“When Rani said, ‘I’m from Syria,’ I actually took a step back,” says Year 7 pupil Jack. “We’ve heard in the newses and, from my point of view, it’s not the best of countries.”
Rani began attending Harrop Fold School in Salford last term, after his family arrived in Britain from Syria. The first episode of Educating Greater Manchester, broadcast on Channel 4, documents the touching bromance that develops between him and Jack.
The friendship between the two Year 7 boys begins tentatively. “Him is good,” Rani says of Jack. “And not naughty.”

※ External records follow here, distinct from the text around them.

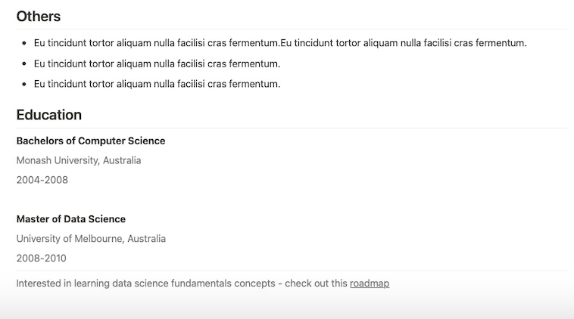Click the 'Interested in learning data science' footer text

point(182,283)
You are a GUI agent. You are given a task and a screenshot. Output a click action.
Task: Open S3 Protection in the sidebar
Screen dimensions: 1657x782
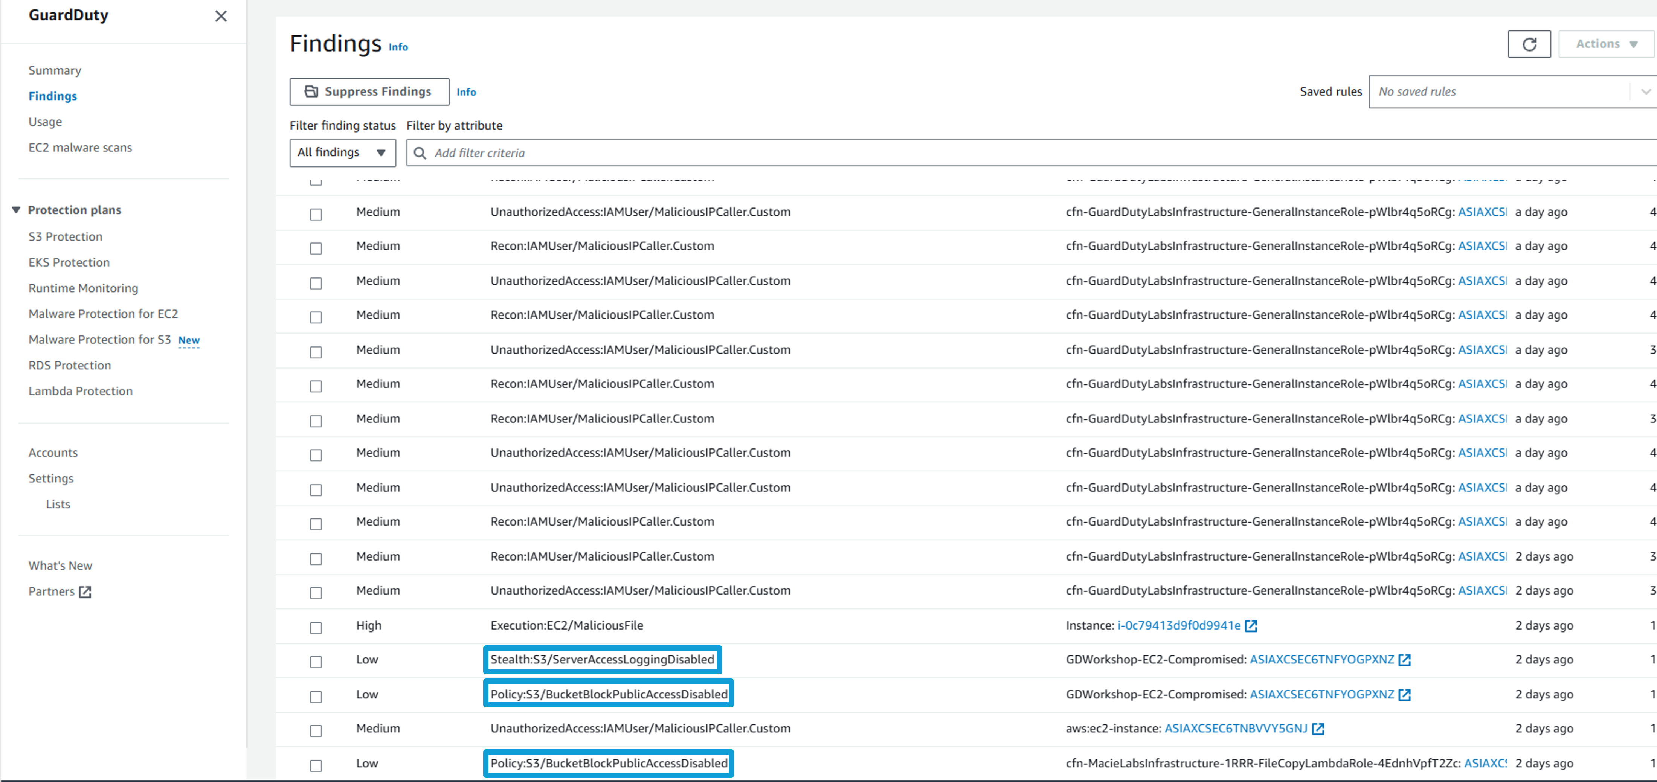(65, 237)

Rani has a fair idea what naughty looks like: he has already been bullied in the playground. Until recently, 99 per cent of Harrop Fold pupils were white British. The number of pupils speaking English as an additional language has quadrupled in the last five years.
“When people come in, they get housing benefits,” says white pupil Chelci. “They get paid more than we do.”
Even within the lunchtime club for foreign students, there are tensions. Told that Syrian immigrants have to register at the police station, Polish pupil Estera suggests that they are being treated like terrorists. The Muslim pupils take offence at being called terrorists, Estera storms out in tears.
With the help of Jack, meanwhile, Rani is beginning to feel more at home. When a dirty white van parks in the playground, Rani spells out “F-O-C-K” dcin the dirt.
Other pupils rapidly follow suit, and the van becomes a veritable collage of phallic graffiti and swearwords.
“I started it off,” Rani says, with just a hint of swagger.
When the headteacher sees his pupils’ artwork, however, the swagger fades – Rani looks suddenly terrified. Jack steps in, forcibly preventing Rani from owning up to his crimes. “Don’t grass on him, yeah?” he says to his classmates. “Don’t grass on him.”
By the end of the episode, Rani has been to Jack’s house for pizza and chips and has taught Jack’s mother how to say “thank you” in Arabic.
In a broad Mancunian accent, with only a hint of Arabic remaining, Rani says of Jack: “We’re like…twins. I think he is brother.”
Jack grins broadly. “Friends for life, definitely.”